Aim of the task → Your answer should be the lines of the material that include the word "Share".

Data to examine →
- Opening Delimiter -

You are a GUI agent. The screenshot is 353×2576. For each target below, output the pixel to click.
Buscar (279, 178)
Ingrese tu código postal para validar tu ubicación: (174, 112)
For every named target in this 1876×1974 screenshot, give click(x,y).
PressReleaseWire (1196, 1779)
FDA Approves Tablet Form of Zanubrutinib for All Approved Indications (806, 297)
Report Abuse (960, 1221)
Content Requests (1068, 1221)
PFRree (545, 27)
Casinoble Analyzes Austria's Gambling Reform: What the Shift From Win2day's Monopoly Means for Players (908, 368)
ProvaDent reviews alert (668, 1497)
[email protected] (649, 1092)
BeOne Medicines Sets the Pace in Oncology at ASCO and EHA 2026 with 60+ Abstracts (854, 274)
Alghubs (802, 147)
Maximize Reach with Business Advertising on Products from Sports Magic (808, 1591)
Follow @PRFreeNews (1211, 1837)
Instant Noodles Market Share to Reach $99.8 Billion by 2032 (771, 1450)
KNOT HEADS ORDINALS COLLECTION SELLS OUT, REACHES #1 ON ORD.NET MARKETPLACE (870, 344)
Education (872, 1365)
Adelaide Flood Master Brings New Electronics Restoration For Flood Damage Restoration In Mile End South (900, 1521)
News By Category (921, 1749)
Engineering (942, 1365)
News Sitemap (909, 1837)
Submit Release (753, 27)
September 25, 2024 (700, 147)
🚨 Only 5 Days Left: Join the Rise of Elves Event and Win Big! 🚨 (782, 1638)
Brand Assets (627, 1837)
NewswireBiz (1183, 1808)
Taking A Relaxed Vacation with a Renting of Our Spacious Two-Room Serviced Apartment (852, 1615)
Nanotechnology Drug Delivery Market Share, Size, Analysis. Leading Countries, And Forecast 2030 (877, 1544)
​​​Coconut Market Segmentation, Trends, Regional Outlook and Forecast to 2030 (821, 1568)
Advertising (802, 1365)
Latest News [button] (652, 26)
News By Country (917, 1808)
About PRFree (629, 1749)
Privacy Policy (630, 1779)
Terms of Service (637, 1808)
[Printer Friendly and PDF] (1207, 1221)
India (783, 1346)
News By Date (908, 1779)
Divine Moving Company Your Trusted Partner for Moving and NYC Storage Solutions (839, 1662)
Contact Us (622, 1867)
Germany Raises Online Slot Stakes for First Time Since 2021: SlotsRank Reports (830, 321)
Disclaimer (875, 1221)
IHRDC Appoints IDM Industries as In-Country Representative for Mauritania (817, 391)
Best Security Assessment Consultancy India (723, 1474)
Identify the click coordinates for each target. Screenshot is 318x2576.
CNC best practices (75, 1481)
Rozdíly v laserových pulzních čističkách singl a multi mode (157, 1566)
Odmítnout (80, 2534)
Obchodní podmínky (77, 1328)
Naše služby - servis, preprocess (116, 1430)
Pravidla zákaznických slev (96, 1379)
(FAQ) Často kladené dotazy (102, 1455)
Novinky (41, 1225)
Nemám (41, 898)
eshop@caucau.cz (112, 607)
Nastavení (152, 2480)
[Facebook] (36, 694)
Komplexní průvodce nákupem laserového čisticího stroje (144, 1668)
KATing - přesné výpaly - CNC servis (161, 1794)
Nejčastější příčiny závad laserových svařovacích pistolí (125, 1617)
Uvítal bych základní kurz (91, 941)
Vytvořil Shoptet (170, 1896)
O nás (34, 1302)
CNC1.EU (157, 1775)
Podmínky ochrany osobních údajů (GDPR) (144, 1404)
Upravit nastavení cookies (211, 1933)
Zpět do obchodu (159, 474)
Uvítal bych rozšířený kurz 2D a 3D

- Closing Delimiter -

Reply →
Instant Noodles Market Share to Reach $99.8 Billion by 2032 (771, 1450)
Nanotechnology Drug Delivery Market Share, Size, Analysis. Leading Countries, And Forecast 2030 (877, 1544)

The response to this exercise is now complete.